Os direitos ao plantio e sustento assegurados pelo Diretório aos índios aldeados, não
representa menos que mais uma controvérsia na jurisdição pombalina. Almeida conta que os
índios não tinham liberdade para executar suas atividades, por serem considerados ignorantes
e rústicos, portanto eram representados em tudo pelos diretores, que faziam a venda do
excedente produzido, a compra de seus produtos para subsistência e até mesmo o
recebimento de seus salários. O cultivo era fiscalizado pelos diretores e a divisão de trabalho
era feita pelos principais. Impunha-se o ofício aos indígenas de 13 a 60 anos, porém, na
prática, menores e idosos também trabalhavam. As plantações de índios aldeados ficavam
localizadas em sítios distantes dos povoados e a forma de cultivo era a coivara, tipo de
agricultura tradicional itinerante definida por poucos anos de cultivo e seguida por muitos
anos de repouso. Os índios não tinham tempo suficiente para o cultivo de seus próprios
alimentos, pois passavam grande parte do tempo fora dos aldeamentos em função dos
serviços que deviam prestar obrigatoriamente. A capitania do Rio Negro, de modo geral,
carecia de produtos que suprissem suas necessidades alimentícias. Nesse sentido, a produção
era majoritariamente voltada para a subsistência. O extrativismo era o fator principal que
garantia algum rendimento com ajuda de recursos externos. Assim, a autora chega á
conclusão de que fatores demográficos, culturas e, principalmente sócio-econômicos
contribuíram para as dificuldades apresentadas à substituição das aldeias jesuíticas por vilas
lusitanas. O que assegurava, em certa medida, o rendimento econômico das expedições aos
sertões, e o que, em contrapartida, também promovia certo desfalque nas vilas povoadas,
obstruindo de certo modo, o desenvolvimento agrícola, assim como a eficácia da política de
povoamento. Além disso, a resistência das populações indígenas é muitas vezes mencionada
como determinante para o déficit das vilas.
No tocante ás fugas na capitania do Pará, há a ressalva destacada por Almeida que
examina a natureza de algumas. Em primeiro lugar, as fugas não tinham um sentido
generalizado de rejeição à nova ordem lusitana, muitas vezes eram apenas fugas temporárias.

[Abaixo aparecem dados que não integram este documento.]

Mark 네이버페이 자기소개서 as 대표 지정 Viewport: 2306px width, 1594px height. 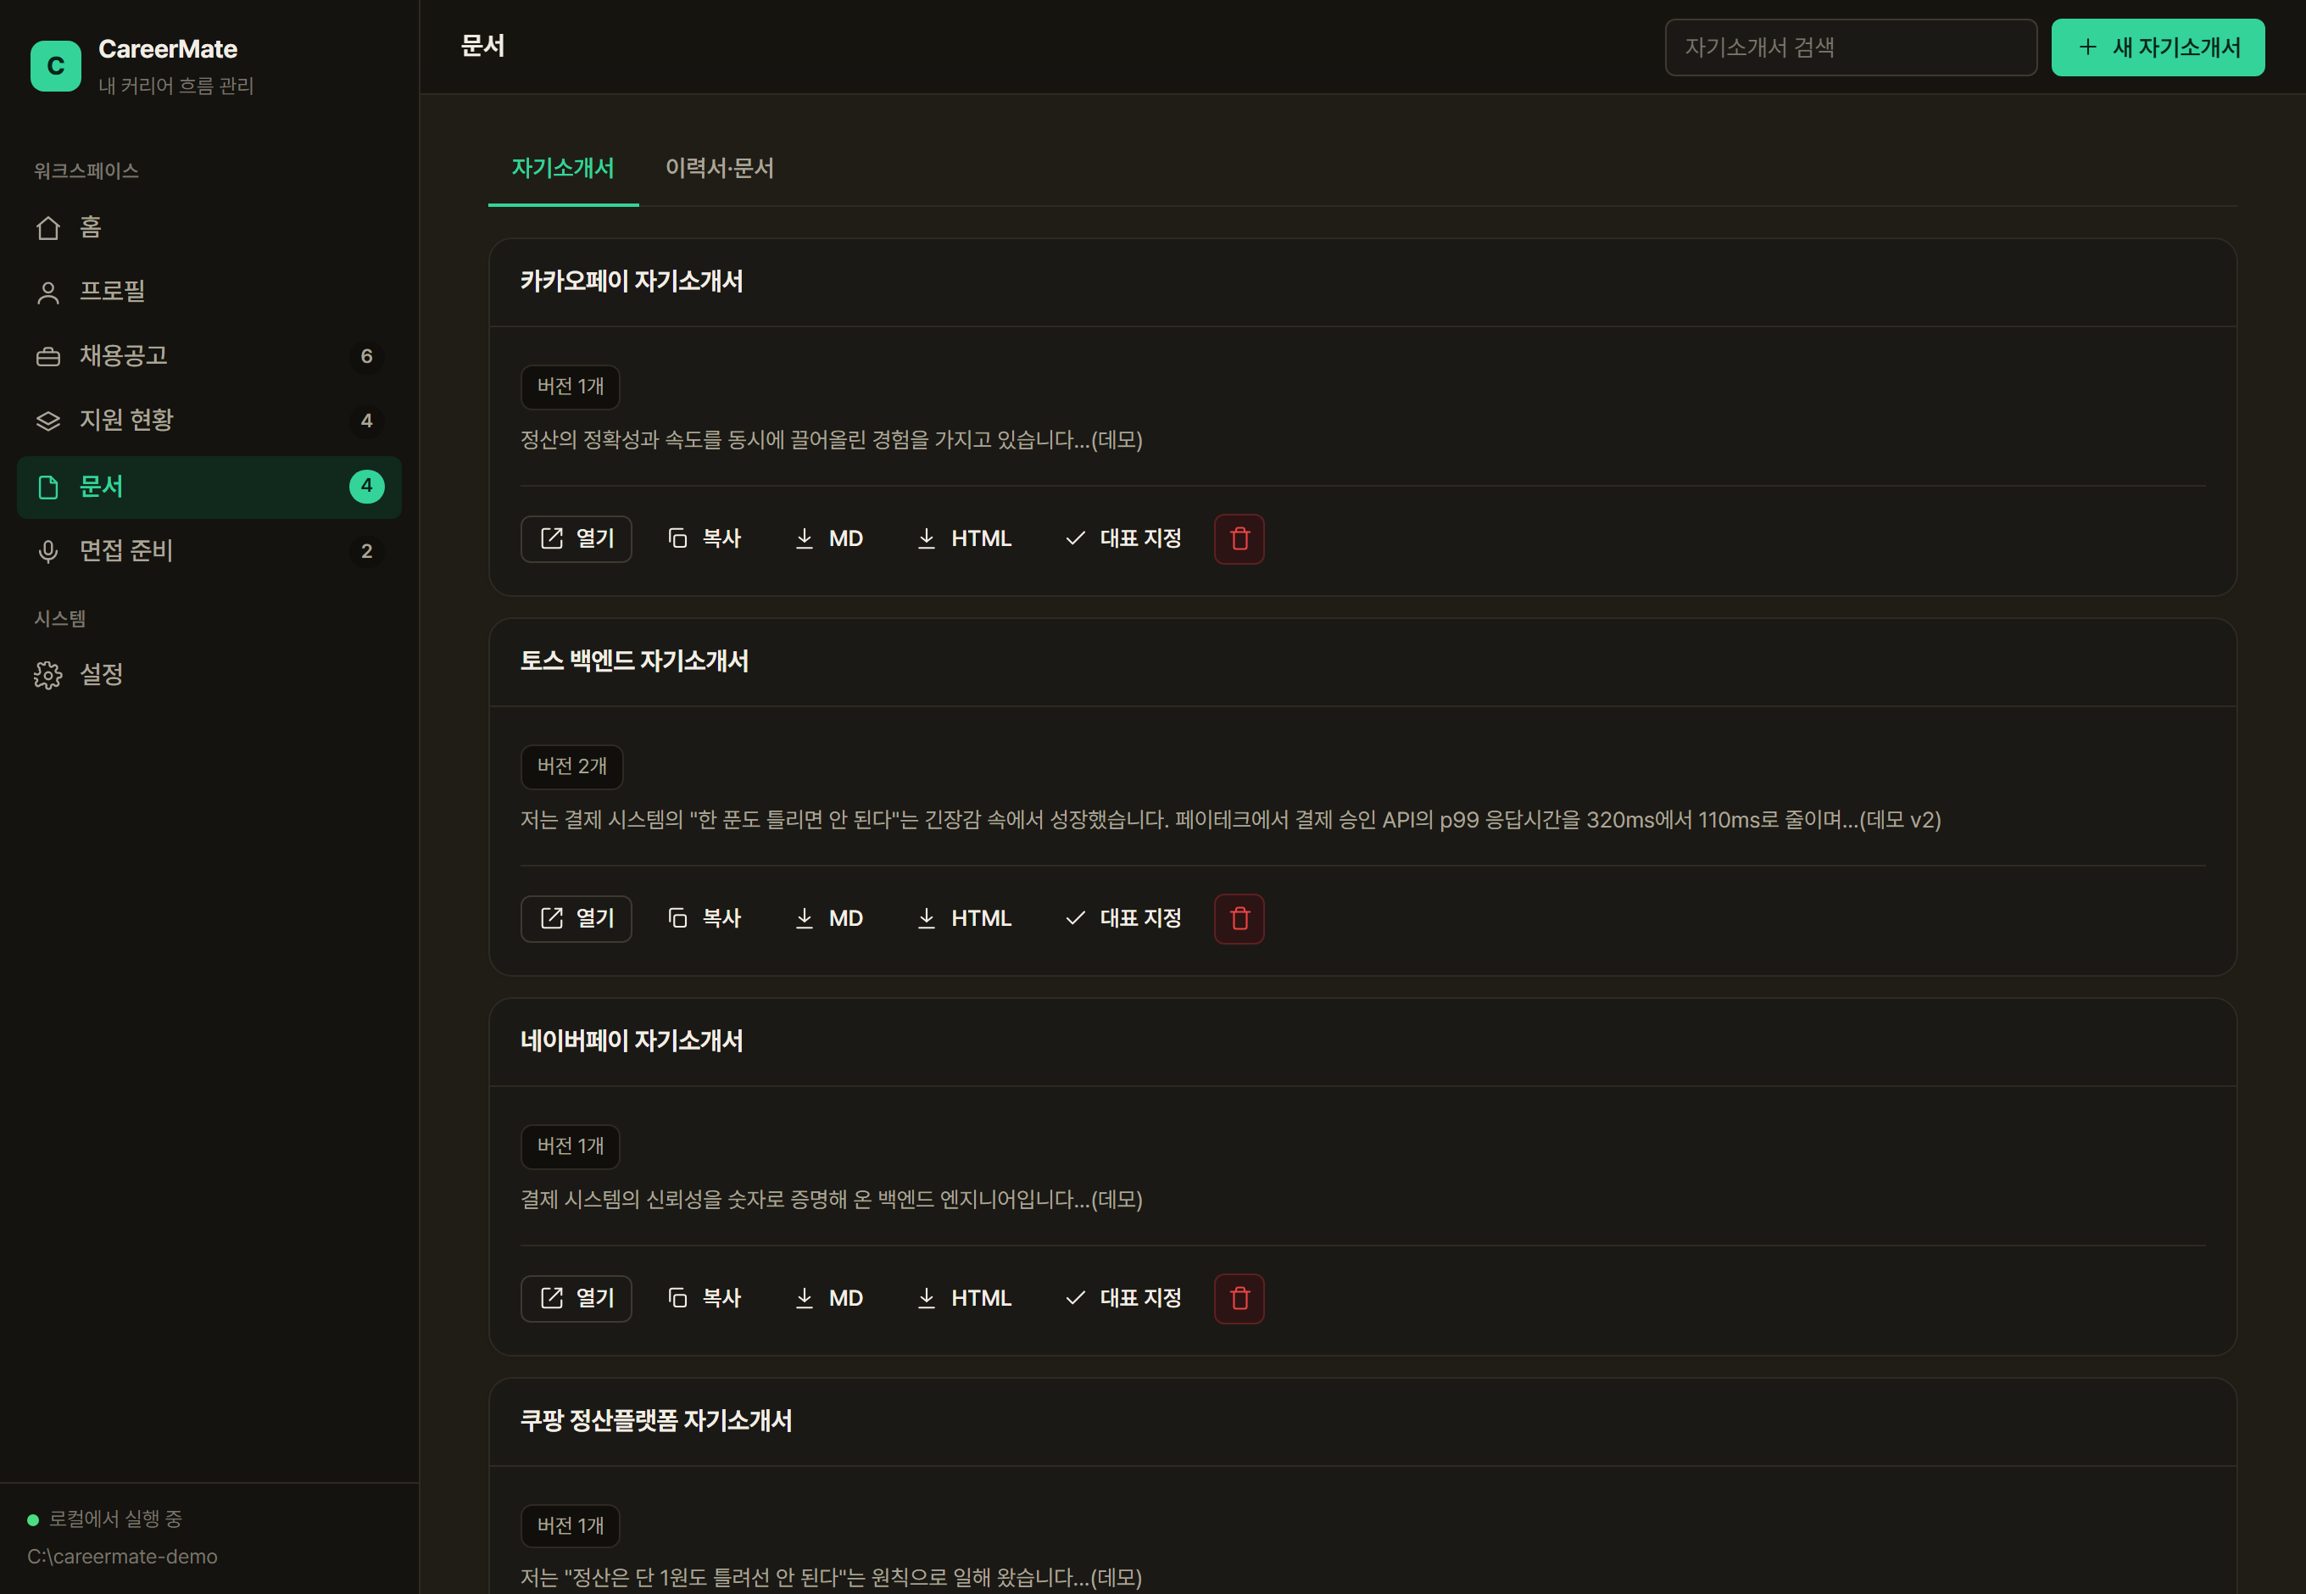tap(1123, 1297)
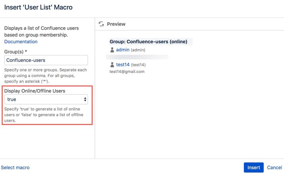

A autora observa, à luz das investigações de Sommer, que o contingente de fugas nos novos
povoamentos era bem maior do que em aldeamentos mais antigos. Uma das possíveis
explicações é que dentro desse novo cenário de criação de uma nova sociedade e articulações
políticas de miscigenação, uma nova cultura emergia no interior da Amazônia. Outro fator
atribuído ao menor índice de fugas em aldeamentos antigos, além da estabilidade assegurada,
é a diminuição dos sertões, proveniente do avanço dos novos povoamentos, ocasionando a
redução das possibilidades de sobrevivência nesse primeiro. Em última instância, Almeida
também atribui relevância às relações estabelecidas por meio de acordos que alguns indígenas
optavam por realizar, a fim de garantir condições favoráveis para permanecer nas vilas.
Alguns optavam por ficar nas aldeias a fim de assumir certos papéis de destaque conferidos
pela nova lei.
Em linhas gerais, o que pretendeu analisar no texto foi a complexidade das relações
entre índios não aldeados, índios aldeados e não índios, configurada por diversos fatores como
conflitos de lideranças e territoriais, questões comerciais, étnicas, entre outros. É, portanto, de
difícil definição, como esclarece a autora, a fluidez com a qual se davam as interações entre
essas populações, que se movimentavam e estabeleciam diversas relações de acordo com sua
necessidade. Essa complexidade torna ainda mais difícil uma definição fixa que dê conta de
separar precisamente os grupos indígenas entre aldeados e não aldeados, dada à inconstância
dessas posições em determinados contextos em função de influências mútuas. Em suma, a
autora esclareceu como as aplicações da política indigenista de meados do século XVIII
foram feitas de maneira articulada às políticas indígenas locais, as influências que sofreram,
ao tempo que influenciava simultaneamente, e como essas relações determinaram as
configurações da sociedade colonial a partir de então.